O que encontramos de mais fértil no campo na esquerda em termos transformação propriamente dita está fora da dinâmica institucional. Está, por exemplo, na atuação dos movimentos negro e feminista, em sua capacidade de avançar na compreensão estrutural do racismo e do machismo, nos cruzamentos diretos com o funcionamento do capitalismo historicamente praticado aqui. Nestas lutas, antirracista e antimachista, a esquerda tem encontrado capacidade de expansão, acumulando forças que lhes permitem tornarem estas agendas inegociáveis. Justamente por atacarem dimensões historicamente estruturais, seus passos são lentos, mas incisivos e duradouros.
Cabe à esquerda, portanto, a despeito do esforço parlamentar e do avanço nas pautas de gênero e raça, considerar uma verdade inconveniente: nenhuma das maiores crises políticas de Bolsonaro foi gerada pelo campo da esquerda. Ela não conseguiu produzir nenhum grau de desestabilização institucional a este governo. A crise com o PSL, que rachou a base parlamentar, a crise ambiental, a crise com Mandetta, a crise com Moro, a crise com o STF, a crise com os governadores, em suma, a “usina de crises” deste governo, nos termos de Rodrigo Maia, não teve qualquer protagonismo da esquerda. Foi a própria pulsão destrutiva do bolsonarismo, antidemocrática por excelência, que gerou todas essas dissidências.

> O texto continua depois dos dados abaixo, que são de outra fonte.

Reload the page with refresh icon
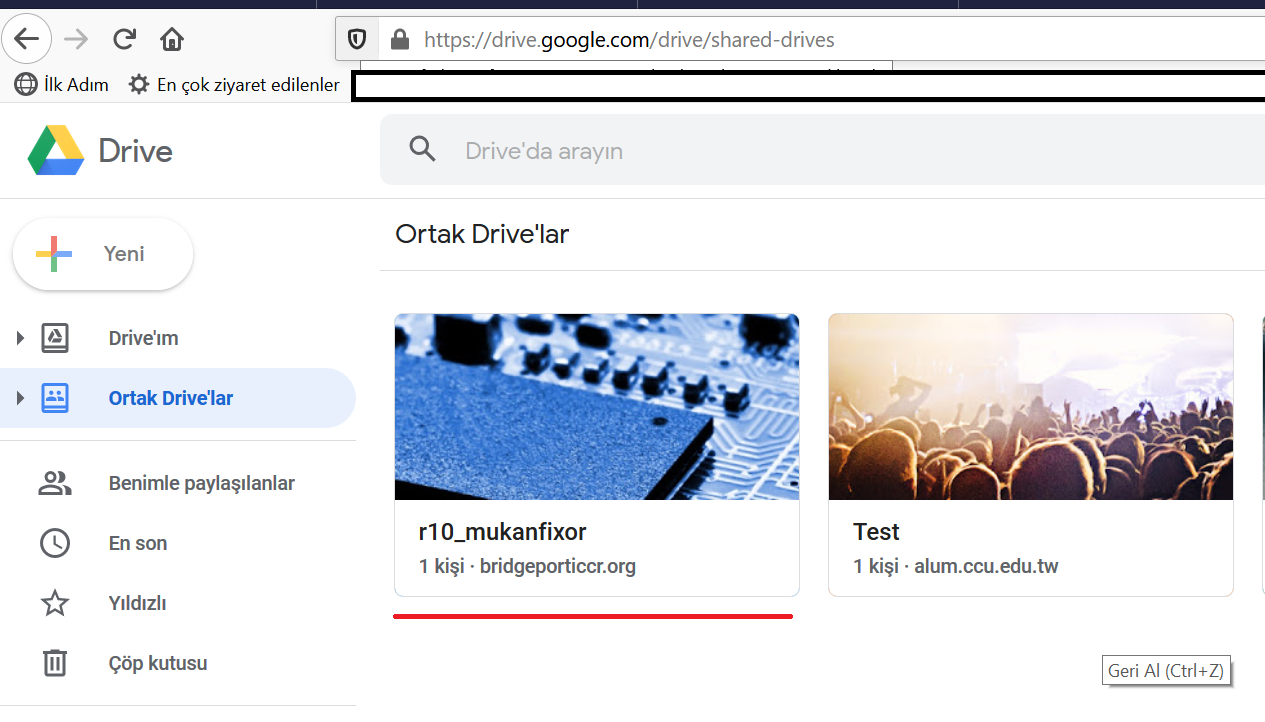 [124, 40]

O terceiro desafio, provavelmente o principal, talvez seja construir uma unidade, uma coalizão democrática. Junto, sim, com a direita não fascista. O que une um e outro é a reação, urgente, à pulsão destrutiva para a democracia que o governo Bolsonaro representa. Isto significa assumir, no agora, a tarefa de admitir o esquecimento como condição fecunda, para não ver a presença inadmissível de um fascista na presidência. Tal unidade não implica em dissipação das diferenças: elas devem permanecer, pois são a própria condição de existência democrática. Nas eleições, essas diferenças voltam a aparecer, dando ao povo o direito de escolha. O #Somos70% se baseia nas últimas pesquisas de opinião que indicam que os bolsonaristas são hoje, no máximo, 30%. Talvez o maior desafio deste movimento seja convencer o povo, sobretudo àqueles que votaram em Bolsonaro por ele representar uma alternativa de mudança, de que não existe alternativa fora da democracia. De que a democracia ainda é único regime político capaz de garantir melhores condições de vida, material e subjetiva, para a sua existência. E nisto a esquerda tem uma contribuição decisiva.